Academic year(s): 2025-2026

Key information

SCOTCAT credits : 30

ECTS credits : 15

Level : SCQF level 10

Semester: 1

Availability restrictions: Not automatically available to General Degree students

Planned timetable: 10.00 am Tue

This module considers ethical and practical dilemmas facing policymakers, governments and citizens in the aftermath of war, including civil war (the norm since 1990). The ‘wrong’ choice in many of these dilemmas could plunge a society back into conflict, condemning populations to continuing violence, poverty and exclusion. The module revolves around issues beginning with an ‘r’ - restitution, retribution, reparation, reconciliation, reformation and reconstruction. Each of these policy options has a 'history' that is here linked to liberal thinking about how wars can be ended. But the ‘liberal peace’ faces many obstacles; some argue that it was in crisis even before an arguably ‘illiberal’ president returned to the White House in 2025. This module explores these dilemmas and asks students to reflect on the future of the liberal world order, how wars may develop in the future, and how approaches to peace and institution-building in the aftermath of wars may be crafted in response.
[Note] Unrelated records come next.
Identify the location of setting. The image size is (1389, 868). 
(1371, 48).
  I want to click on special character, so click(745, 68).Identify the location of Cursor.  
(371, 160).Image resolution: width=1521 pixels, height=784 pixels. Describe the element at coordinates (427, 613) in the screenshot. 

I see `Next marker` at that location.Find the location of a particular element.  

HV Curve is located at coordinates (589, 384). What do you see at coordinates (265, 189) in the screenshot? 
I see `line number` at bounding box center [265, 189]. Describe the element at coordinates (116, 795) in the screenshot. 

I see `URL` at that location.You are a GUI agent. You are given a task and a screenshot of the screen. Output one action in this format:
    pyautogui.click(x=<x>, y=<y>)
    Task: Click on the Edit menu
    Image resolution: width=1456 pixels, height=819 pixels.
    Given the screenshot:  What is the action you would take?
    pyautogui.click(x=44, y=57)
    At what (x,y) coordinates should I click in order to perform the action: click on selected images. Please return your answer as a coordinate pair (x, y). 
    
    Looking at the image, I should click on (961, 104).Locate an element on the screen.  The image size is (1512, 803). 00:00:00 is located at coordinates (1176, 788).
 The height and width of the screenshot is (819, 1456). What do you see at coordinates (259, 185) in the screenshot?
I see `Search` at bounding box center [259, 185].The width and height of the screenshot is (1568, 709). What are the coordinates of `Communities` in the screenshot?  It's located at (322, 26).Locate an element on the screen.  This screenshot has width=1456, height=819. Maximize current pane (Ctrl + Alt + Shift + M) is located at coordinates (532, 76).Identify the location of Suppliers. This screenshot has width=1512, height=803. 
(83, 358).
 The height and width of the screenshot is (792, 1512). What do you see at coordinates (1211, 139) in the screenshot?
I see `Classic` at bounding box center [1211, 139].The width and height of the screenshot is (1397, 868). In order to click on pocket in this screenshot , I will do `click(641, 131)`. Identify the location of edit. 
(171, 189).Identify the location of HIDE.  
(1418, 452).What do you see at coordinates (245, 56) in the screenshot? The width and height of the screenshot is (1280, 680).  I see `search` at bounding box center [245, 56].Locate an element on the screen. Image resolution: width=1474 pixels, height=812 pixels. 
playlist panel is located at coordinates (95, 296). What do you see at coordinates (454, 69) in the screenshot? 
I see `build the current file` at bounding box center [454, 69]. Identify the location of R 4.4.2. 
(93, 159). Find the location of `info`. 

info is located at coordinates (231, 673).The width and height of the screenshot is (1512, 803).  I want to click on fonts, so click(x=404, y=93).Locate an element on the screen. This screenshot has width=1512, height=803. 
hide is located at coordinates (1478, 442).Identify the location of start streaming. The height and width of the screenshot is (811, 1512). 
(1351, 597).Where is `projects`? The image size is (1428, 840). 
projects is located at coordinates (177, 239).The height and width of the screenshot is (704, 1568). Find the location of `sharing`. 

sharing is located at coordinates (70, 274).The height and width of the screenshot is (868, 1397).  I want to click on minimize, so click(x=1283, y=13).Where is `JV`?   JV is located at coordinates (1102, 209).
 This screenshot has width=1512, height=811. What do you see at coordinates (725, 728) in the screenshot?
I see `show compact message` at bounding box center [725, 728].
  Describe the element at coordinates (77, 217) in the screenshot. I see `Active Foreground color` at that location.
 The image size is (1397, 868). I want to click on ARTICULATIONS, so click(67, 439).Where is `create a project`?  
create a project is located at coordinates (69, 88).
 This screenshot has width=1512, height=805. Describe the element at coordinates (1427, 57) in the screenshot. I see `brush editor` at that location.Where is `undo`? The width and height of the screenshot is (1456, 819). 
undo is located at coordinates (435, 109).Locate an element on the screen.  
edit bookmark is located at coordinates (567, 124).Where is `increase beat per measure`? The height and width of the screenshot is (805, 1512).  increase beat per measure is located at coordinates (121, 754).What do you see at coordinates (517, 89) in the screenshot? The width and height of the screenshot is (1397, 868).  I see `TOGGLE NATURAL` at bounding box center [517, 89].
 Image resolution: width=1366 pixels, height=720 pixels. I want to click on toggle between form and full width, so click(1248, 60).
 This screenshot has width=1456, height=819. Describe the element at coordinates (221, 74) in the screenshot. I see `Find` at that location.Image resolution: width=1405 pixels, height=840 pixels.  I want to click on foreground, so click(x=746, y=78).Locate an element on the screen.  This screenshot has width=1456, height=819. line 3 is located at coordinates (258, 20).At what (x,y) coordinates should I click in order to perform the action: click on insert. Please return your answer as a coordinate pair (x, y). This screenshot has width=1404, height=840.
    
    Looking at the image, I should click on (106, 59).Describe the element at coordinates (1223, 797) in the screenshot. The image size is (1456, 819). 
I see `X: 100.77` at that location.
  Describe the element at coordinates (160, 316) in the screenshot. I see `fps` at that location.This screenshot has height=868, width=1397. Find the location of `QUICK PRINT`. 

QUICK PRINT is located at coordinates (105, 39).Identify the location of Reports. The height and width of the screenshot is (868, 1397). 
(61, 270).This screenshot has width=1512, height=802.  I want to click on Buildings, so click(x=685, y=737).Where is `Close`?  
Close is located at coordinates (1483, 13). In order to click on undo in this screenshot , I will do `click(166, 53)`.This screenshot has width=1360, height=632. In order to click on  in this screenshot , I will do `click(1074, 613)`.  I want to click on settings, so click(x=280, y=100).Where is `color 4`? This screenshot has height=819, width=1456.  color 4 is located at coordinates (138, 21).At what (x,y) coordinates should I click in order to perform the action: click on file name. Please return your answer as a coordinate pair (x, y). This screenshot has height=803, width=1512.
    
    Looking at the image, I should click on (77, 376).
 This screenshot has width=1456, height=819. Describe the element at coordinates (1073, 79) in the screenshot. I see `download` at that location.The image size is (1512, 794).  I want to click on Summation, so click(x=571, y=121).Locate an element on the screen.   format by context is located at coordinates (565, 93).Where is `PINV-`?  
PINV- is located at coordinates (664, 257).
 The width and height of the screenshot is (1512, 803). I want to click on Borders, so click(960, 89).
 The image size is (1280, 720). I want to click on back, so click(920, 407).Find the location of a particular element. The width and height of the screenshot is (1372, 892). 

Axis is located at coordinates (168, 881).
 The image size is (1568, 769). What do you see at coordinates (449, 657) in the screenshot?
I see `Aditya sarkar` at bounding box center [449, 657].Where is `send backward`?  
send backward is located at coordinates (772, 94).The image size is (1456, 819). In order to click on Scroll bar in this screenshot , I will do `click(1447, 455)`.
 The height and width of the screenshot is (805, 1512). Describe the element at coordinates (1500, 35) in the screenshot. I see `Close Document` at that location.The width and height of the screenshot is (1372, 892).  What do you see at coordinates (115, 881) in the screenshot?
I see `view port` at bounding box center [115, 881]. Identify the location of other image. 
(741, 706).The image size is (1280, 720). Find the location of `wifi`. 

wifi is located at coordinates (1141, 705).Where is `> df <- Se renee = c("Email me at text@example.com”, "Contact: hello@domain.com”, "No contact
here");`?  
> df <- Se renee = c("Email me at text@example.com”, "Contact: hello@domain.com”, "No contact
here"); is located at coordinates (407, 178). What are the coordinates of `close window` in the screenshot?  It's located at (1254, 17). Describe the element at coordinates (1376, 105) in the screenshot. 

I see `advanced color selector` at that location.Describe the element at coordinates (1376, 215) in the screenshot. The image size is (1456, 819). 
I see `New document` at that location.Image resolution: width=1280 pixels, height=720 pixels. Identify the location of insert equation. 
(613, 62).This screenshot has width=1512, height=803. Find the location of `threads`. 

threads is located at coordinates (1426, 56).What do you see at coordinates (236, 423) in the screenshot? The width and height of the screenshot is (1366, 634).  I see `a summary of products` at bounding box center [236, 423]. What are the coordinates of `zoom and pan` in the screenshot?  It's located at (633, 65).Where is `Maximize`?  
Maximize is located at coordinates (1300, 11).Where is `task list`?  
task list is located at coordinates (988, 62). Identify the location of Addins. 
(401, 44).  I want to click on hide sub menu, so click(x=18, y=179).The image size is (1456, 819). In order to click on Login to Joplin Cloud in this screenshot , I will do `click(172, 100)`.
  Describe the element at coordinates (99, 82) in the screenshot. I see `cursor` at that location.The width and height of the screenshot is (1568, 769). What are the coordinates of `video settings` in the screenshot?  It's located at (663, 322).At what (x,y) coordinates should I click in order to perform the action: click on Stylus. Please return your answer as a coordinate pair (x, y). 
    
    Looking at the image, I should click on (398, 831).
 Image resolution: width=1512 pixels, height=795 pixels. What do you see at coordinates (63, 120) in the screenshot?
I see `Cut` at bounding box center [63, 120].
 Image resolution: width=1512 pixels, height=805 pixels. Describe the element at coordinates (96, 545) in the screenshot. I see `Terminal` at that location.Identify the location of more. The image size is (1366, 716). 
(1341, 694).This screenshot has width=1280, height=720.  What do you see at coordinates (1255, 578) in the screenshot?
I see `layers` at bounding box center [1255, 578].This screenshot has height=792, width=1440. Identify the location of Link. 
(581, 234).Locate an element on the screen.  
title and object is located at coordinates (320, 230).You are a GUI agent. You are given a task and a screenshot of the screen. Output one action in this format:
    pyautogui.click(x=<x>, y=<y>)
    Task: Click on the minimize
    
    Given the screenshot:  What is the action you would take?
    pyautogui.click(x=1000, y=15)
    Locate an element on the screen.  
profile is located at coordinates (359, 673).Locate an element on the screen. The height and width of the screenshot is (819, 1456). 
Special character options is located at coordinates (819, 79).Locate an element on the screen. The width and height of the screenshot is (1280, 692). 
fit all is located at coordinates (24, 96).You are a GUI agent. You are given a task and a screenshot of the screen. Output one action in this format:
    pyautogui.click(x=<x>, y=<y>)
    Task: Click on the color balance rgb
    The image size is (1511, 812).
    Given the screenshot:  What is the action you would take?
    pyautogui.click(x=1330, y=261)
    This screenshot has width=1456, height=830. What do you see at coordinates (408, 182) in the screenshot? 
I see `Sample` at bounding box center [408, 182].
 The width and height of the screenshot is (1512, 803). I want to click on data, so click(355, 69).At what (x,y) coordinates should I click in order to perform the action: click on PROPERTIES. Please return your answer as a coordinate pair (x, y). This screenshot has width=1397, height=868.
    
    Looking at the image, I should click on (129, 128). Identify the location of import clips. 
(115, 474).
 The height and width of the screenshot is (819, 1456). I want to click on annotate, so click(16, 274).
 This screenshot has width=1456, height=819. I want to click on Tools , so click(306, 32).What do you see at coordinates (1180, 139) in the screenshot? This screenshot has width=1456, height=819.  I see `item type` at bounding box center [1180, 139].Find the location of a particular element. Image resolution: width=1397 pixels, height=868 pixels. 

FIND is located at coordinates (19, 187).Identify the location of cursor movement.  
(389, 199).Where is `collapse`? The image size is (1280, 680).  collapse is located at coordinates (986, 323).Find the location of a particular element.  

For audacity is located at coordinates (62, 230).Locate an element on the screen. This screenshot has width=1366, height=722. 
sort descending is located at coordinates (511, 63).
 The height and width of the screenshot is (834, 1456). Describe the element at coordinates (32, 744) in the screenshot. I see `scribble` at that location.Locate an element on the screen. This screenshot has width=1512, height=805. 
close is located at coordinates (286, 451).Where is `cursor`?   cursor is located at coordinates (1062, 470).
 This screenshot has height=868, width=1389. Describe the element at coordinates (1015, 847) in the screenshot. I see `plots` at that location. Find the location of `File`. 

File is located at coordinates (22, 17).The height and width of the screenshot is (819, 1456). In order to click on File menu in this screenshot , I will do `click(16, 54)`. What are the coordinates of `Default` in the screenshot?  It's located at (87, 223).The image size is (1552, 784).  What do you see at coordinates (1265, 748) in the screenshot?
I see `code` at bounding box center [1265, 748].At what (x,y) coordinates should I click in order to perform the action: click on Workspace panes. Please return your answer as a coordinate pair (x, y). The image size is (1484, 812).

Relationship to other modules

Pre-requisite(s): Before taking this module you must pass IR2006

Learning and teaching methods and delivery

Weekly contact: 1 lecture and 1 tutorial.

Assessment pattern

As used by St Andrews: 3-hour Written Examination = 50%, Coursework = 50%


Re-assessment: 3-hour Written Examination= 100%

Personnel

Module coordinator: Dr D J Miles
Module teaching staff: Dr David Miles
Module coordinator email djm62@st-andrews.ac.uk

Intended learning outcomes

  • Explain the tensions between liberalism as a doctrine that believes in the perfectability of peoples and the challenges facing states and their citizens in the aftermath of bitter conflicts.
  • Explain relevant narratives on the aftermath of war in general, and civil wars in particular, and critically assess the policy options open to policymakers in ending them.
  • Critically assess the literature and dominant approaches on the ending and aftermath of wars in both historical depth and contemporary relevance
  • Analyse the ideas of key scholars of liberalism, peace and conflict, and war studies in order to explain the opportunities and challenges surrounding reconstruction after wars.
  • Critically evaluate and synthesise material from a range of theoretical and empirical sources to address liberalism’s capacity to stop wars happening and to stop them re-erupting.
  • Articulate reasoned and factually supported arguments in presentations, class discussion, and assessed work.